Tindakan yang Diperlukan:
(a) Menurut artikel tentang hipnoterapis Linda, kapan Linda menyelesaikan pendidikan hipnoterapi di AWGI?
(b) Ekstrak dari artikel tentang hipnoterapis Linda bagian mulai dari "𝗞𝗹𝗶𝗲𝗻 𝗦𝗲𝗯𝗮𝗴𝗮𝗶 𝗚𝘂𝗿𝘂" sampai dengan "awal Agustus 2022.", tanpa mengubah satu kata pun.
(c) Lanjutkan artikel tentang hipnoterapis Linda, mulai setelah kalimat terakhir yang ditampilkan.

Kutipan untuk Dibaca:
Translate

Jumat, 07 Oktober 2022

𝗞𝗹𝗶𝗲𝗻 𝗦𝗲𝗯𝗮𝗴𝗮𝗶 𝗚𝘂𝗿𝘂 𝗦𝗽𝗶𝗿𝗶𝘁𝘂𝗮𝗹 𝗱𝗮𝗻 𝗞𝗲𝗵𝗶𝗱𝘂𝗽𝗮𝗻


Beberapa hari lalu, salah satu hipnoterapis AWGI, Linda, berbagi kisah perjalanan, pengalaman, pertumbuhan pemahaman dan kondisi batinnya setelah berpraktik hipnoterapi sekitar dua bulan. Linda selesai pendidikan hipnoterapi di AWGI awal Agustus 2022. 


Linda cerita bahwa ia mengalami kondisi up and down dalam proses pengembangan batinnya. Di bulan pertama Linda berpraktik, ada banyak klien yang berhasil ia bantu dan berhasil lepas dari masalah yang telah mendera hidup mereka selama puluhan tahun. Dan ada juga yang Linda tidak berhasil bantu. 


"Kegagalan" ini membuat Linda sangat tidak nyaman dan menjadi beban dalam dirinya. Ia mulai meragukan kemampuan dirinya. Linda ingat di kelas saya selalu tekankan bahwa hipnoterapi adalah kontrak upaya, bukan kontrak hasil. Walau secara pikiran sadar Linda mengerti benar maksud pernyataan ini, namun di pikiran bawah sadarnya, lain lagi ceritanya. Ia tetap merasa terbebani dengan "kegagalan" ini. 


Untungnya Linda berdikusi dengan rekan sejawatnya, hipnoterapis seangkatan dirinya. Dari diskusi dan hasil perenungan mendalam, Linda akhirnya sadar bahwa ia telah lari dari tujuan pertama dan utama ia belajar hipnoterapi, yaitu membantu lebih banyak orang untuk menjadi diri mereka yang lebih baik lagi.

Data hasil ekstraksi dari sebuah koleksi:

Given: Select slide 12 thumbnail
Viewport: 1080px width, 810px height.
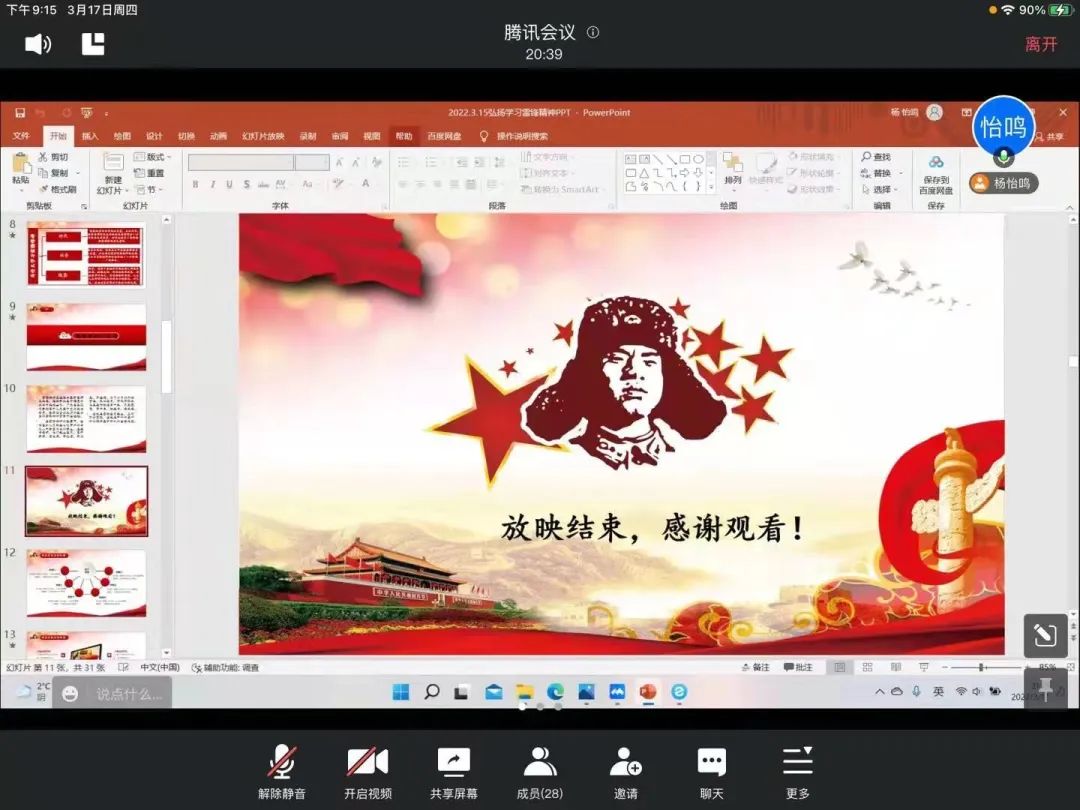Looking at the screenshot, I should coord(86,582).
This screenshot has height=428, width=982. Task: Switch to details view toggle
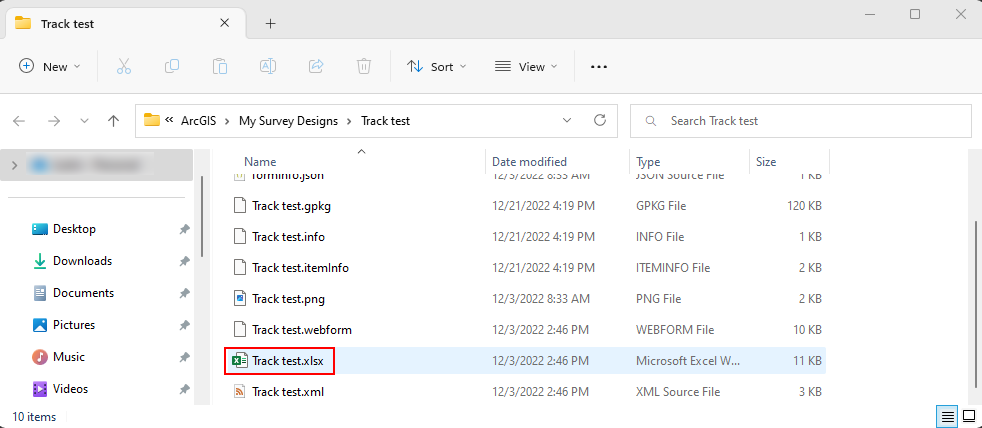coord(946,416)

Jawaban Latihan:
(a) Awal Agustus 2022.

(b)
𝗞𝗹𝗶𝗲𝗻 𝗦𝗲𝗯𝗮𝗴𝗮𝗶 𝗚𝘂𝗿𝘂 𝗦𝗽𝗶𝗿𝗶𝘁𝘂𝗮𝗹 𝗱𝗮𝗻 𝗞𝗲𝗵𝗶𝗱𝘂𝗽𝗮𝗻


Beberapa hari lalu, salah satu hipnoterapis AWGI, Linda, berbagi kisah perjalanan, pengalaman, pertumbuhan pemahaman dan kondisi batinnya setelah berpraktik hipnoterapi sekitar dua bulan. Linda selesai pendidikan hipnoterapi di AWGI awal Agustus 2022.

(c)
Ia akhirnya sadar bahwa praktik hipnoterapinya telah dicemari oleh emosi negatif, serakah dan sombong. Menurut Linda, ia serakah karena terus berharap hasil terapi sesuai dengan keinginannya, yaitu semua kliennya sembuh. 


Di mana letak keserakahannya? 


Keserakahan adalah emosi negatif berlandaskan perasaan senang. Saat seseorang merasa senang, mengalami perasaan nyaman atau emosi positif karena sesuatu hal, ia ingin kembali merasakan dan menikmati perasaan serupa. 


Bila ia berhasil mengulang dan mengalami kembali perasaan senang ini, dorongan untuk terus mengulanginya menjadi semakin kuat, seperti bola salju yang menggelinding. 


Linda juga sadar bahwa ia telah menjadi sombong. Ia sombong karena merasa harus bisa mengatasi masalah-masalah kliennya. Klien datang dengan membawa harapan sembuh, dan Linda merasa harus bisa menyembuhkan mereka. 


Padahal, tidak semua masalah bisa diselesaikan dengan hipnoterapi. Dan menurut Linda, jam terbangnya sebagai hipnoterapis baru dua bulan. Ini masih awal dan perjalanan masih panjang untuk terus mengasah diri mengembangkan kompetensi terapeutiknya. 


Keserakahan dan kesombongan ini, menurut Linda, akhirnya berdampak negatif pada dirinya, dan mengakibatkan penderitaan, perasaan terbebani, tidak nyaman, merasa ragu dengan kemampuan diri. 


Akhirnya, dengan penuh kesadaran Linda berhasil melepaskan pikiran-pikiran tidak penting dan fokus pada tujuan utama ia belajar hipnoterapi, dan terus mengembangkan rasa welas asih (compassion) untuk sesama. 


Linda fokus pada proses terapi dan memahami bahwa ia tidak bisa mengendalikan hidup klien.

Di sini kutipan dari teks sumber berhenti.